Stored items:
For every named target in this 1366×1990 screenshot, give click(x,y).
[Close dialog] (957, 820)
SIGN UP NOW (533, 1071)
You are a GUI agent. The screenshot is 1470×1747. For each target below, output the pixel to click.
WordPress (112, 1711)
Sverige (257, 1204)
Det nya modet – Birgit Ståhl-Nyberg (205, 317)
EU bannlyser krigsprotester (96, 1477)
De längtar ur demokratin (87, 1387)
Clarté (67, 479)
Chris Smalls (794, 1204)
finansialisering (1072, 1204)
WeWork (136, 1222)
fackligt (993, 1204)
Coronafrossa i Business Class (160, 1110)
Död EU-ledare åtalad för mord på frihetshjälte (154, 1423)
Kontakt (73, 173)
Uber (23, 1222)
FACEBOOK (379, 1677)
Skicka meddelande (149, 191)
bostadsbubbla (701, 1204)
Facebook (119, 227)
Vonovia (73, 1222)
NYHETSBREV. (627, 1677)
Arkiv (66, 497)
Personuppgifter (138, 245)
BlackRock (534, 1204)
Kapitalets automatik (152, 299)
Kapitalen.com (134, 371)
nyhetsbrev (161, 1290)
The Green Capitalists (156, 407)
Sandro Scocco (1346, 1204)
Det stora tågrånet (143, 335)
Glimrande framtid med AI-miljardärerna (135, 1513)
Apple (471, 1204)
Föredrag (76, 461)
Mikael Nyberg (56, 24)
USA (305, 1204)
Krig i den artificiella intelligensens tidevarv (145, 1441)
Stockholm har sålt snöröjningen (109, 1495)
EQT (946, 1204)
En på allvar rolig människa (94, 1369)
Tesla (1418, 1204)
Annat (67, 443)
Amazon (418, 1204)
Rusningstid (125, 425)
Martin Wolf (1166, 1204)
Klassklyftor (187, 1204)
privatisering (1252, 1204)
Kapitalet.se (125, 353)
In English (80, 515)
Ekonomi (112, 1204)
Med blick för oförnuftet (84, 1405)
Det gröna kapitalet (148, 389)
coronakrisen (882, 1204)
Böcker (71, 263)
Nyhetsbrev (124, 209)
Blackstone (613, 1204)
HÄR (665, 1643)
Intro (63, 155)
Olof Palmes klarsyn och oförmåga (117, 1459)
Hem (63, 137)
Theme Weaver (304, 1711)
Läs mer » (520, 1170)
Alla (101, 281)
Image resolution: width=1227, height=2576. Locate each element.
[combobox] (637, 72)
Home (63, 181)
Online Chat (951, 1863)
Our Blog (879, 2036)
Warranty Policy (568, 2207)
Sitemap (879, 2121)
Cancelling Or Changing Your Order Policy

#### GOAL OF THE EXERCISE
Where does the word "Policy" occur in the records? Return every line that holds it.

#### FINISHED EXERCISE
Warranty Policy (568, 2207)
Cancelling Or Changing Your Order Policy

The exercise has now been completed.